Qu’en est-il des projections en VO à Labège ? Il y en a peu.
Peu, pas forcément spécialement à Labège car nous sommes dans la moyenne des sites de périphérie. Les sorties dites internationales sont à 20% en VO voire 40% pour certaines productions. Mais je reste très vigilant car la VO ne rencontre pas toujours un large public, du moins ici. En fait il convient d’être très sélectif et attentif. Par exemple les Miyazaki sont entièrement en VO, de même que le très attendu Demon Slayer car le public du genre ne supporterait pas une VF. C’est une question à se poser pour chaque film. Un exemple flagrant, F1 en VO n’a pas fonctionné à hauteur de ce qui était espéré et j’ai rapidement rétropédalé pour passer en VF.
Quelles ont été les plus grosses entrées jusqu’à présent cette année ?
Je parle évidemment pour Labège. Clairement ce furent Lilo et Stitch, F1, Dragons, Ma mère, Dieu et Sylvie Vartan, Mission : impossible, Minecraft… Ceci dit ce ne sont pas non plus des méga-cartons comme ceux précédemment évoqués de 2024 !
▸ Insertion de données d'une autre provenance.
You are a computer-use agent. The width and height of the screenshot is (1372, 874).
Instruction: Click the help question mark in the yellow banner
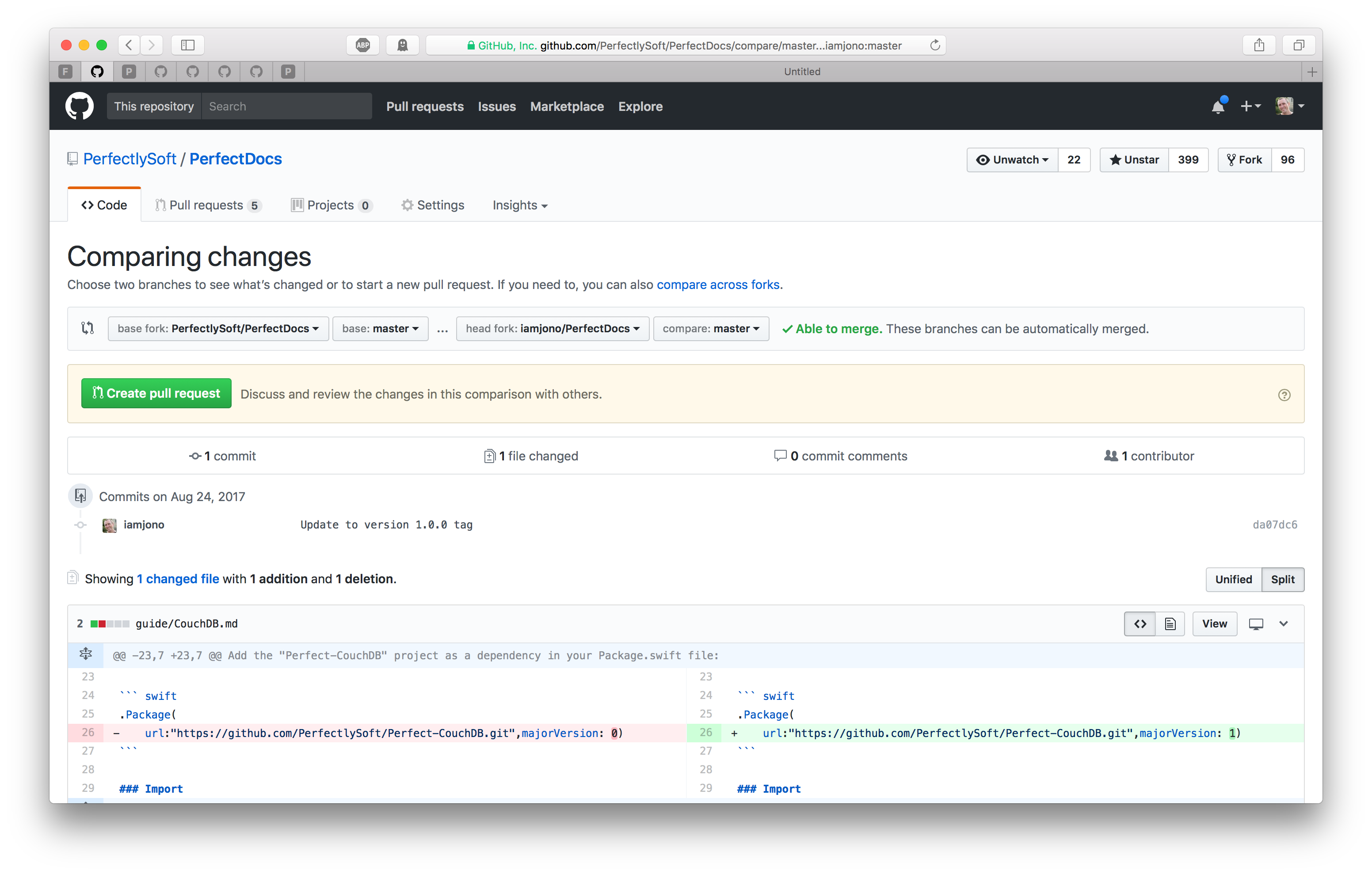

Qu’attendez-vous de spécial pour cette fin 2025 ?
Bien sûr la première partie du deuxième volet de Kaamelott car, malgré qu’il s’adresse à un public de niche, je suis persuadé qu’il aura beaucoup de succès. Nous attendons beaucoup du dernier film de Cédric Jiménez : Chien 51 avec une distribution incroyable : Gilles Lellouche, Adèles Exarchopoulos, Louis Garrel, Romain Duris, Valeria Bruni Tedeschi, Artus… Excusez du peu ! Dans le genre horreur, épouvante, la suite de Conjuring. Evidemment la suite de Downton Abbey devrait réunir un public de fidèles d’autant que c’est la fin de la saga. Les projections ici seront à 40% en VO pour ce film. Avant la fin de l’année nous aurons un nouveau volet de Tron et pour clore 2025, trois incontournables : l’histoire de cambrioleurs magiciens : Insaisissables, la suite de Zootopie et enfin pour les fêtes, le troisième volet d’Avatar dont la bande-annonce est simplement fabuleuse.
Et en dehors des films…
Nous avons eu le concert de Prince, celui de David Gilmour, il va y avoir celui de Djul au Stade de France, la Comédie française avec Sans famille et bien sûr l’extraordinaire saison lyrique du Metropolitan Opéra de New York avec 8 rendez-vous d’exception tant par les productions que par les artistes invités et les titres proposés dont l’historique Bohème de Giacomo Puccini dans la mise en scène de Franco Zeffirelli, mais aussi ce sommet du bel canto que sont Les Puritains de Vincenzo Bellini, le chef-d’œuvre de Richard Wagner : Tristan et Isolde, sans oublier la production inédite d’un opéra contemporain : Le Dernier rêve de Frida et Diego, un opéra qui fait revivre, à tous les sens du terme, les amours tumultueuses de Frida Kahlo et Diego Rivera.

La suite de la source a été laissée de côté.